Speaker
Description
Analyses of low-energy elastic scattering cross-section data usually involve fitting the data with phenomenological models, such as R-matrix theory [1]. This popular technique allows for the modelling of resonances in the (A+1) compound nucleus in the scattering region from which resonance parameters such as centroids and widths are obtained.
A limitation of this approach is that the energy centroid and widths depend upon ‘channel radius’ parameters, which divide where wavefunctions have long-range asymptotic form, and in internal region where the system is confined, and thus in resonance. These parameters are arbitrary, and not guided by nuclear structure information.

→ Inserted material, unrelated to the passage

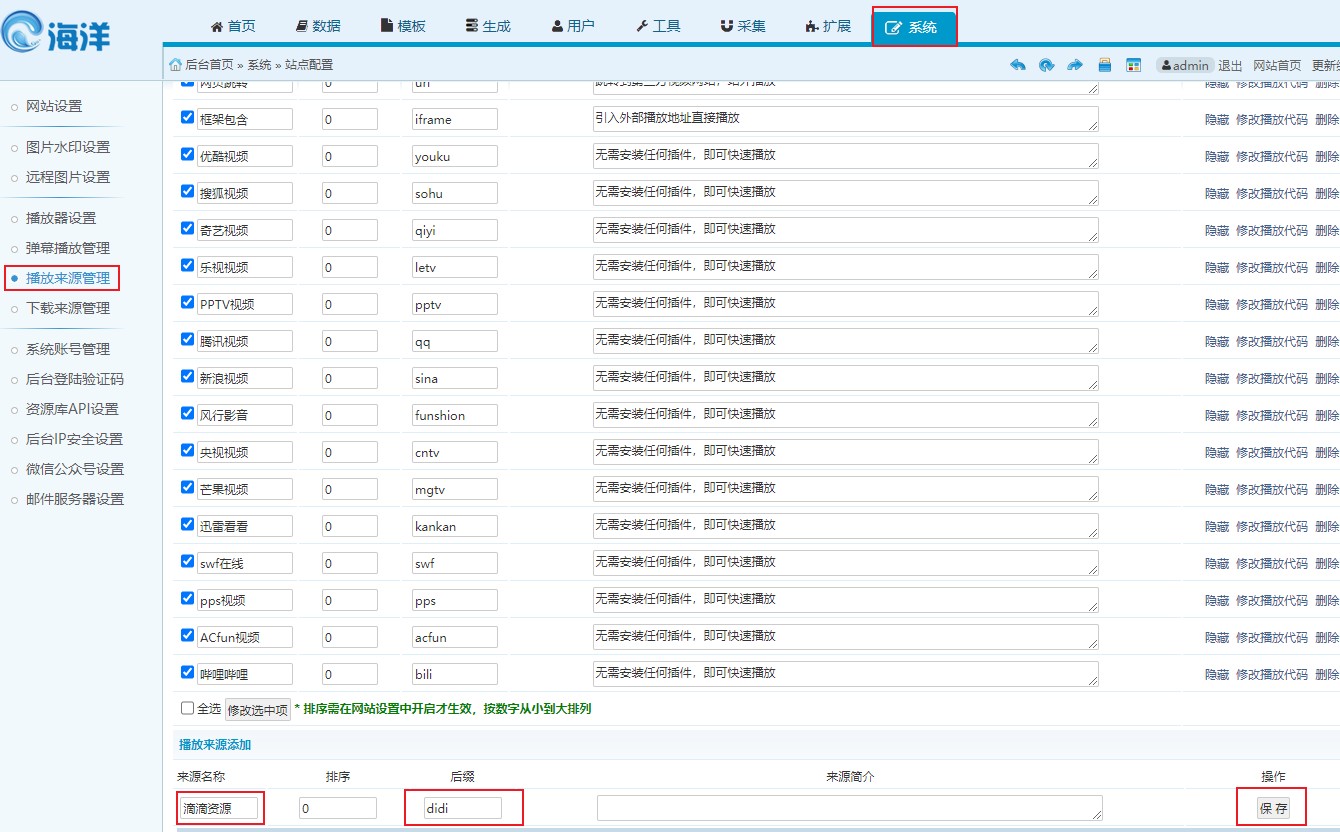Click the blue lock icon

pos(1104,65)
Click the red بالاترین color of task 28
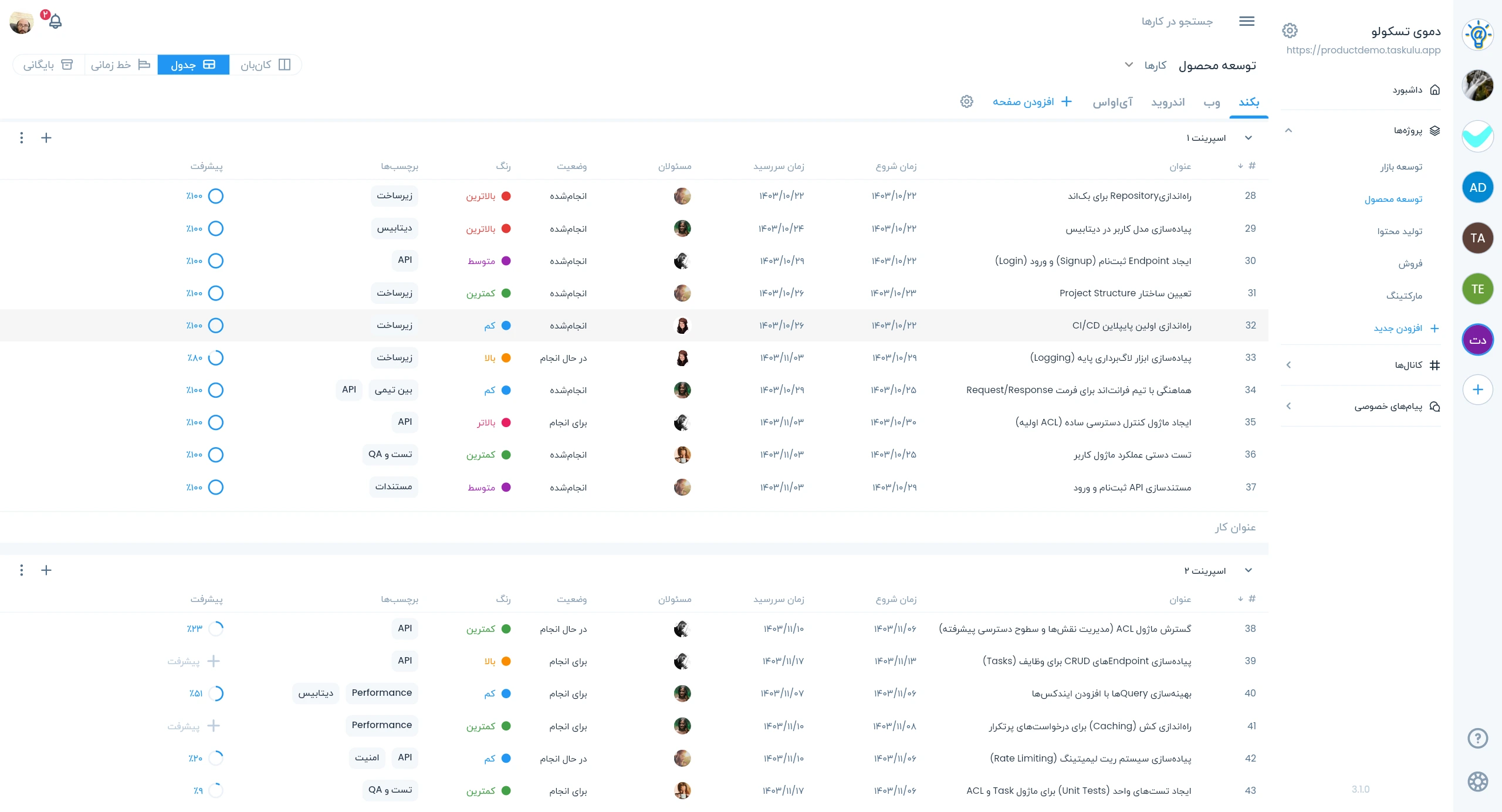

Alternatives that obtain scattering observables from the underlying nuclear physics of colliding nuclei are thus highly desirable. One such approach is the multi-channel algebraic scattering (MCAS) method [2]. MCAS uses scattering potentials derived from structure models that account for the collective and microscopic considerations that give rise to resonances. The approach optimizes scattering potential strengths to obtain centroids of resonances and bound states only, with other observables such as widths and cross sections generated automatically. Because MCAS results stem from nuclear structure considerations, it is a predictive method, with MCAS results preceded experimental discovery [3].
This talk will detail recent progress in applying MCAS to light-mass nuclear systems.
[1] P. Descouvemont and D. Baye, Rep. Prog. Phys. 73, 036301 (2010).
[2] S. Karataglidis, K. Amos, P. R. Fraser, and L. Canton, A New Development at the Intersection of Nuclear Structure and Reaction Theory (Springer, 2019), ISBN 978-3-030-21069-4.
[3] P. R. Fraser, K. Amos, L. Canton, S. Karataglidis, D. van der Knijff, and J. P. Svenne, Phys. Rev. C100, 024609 (2019).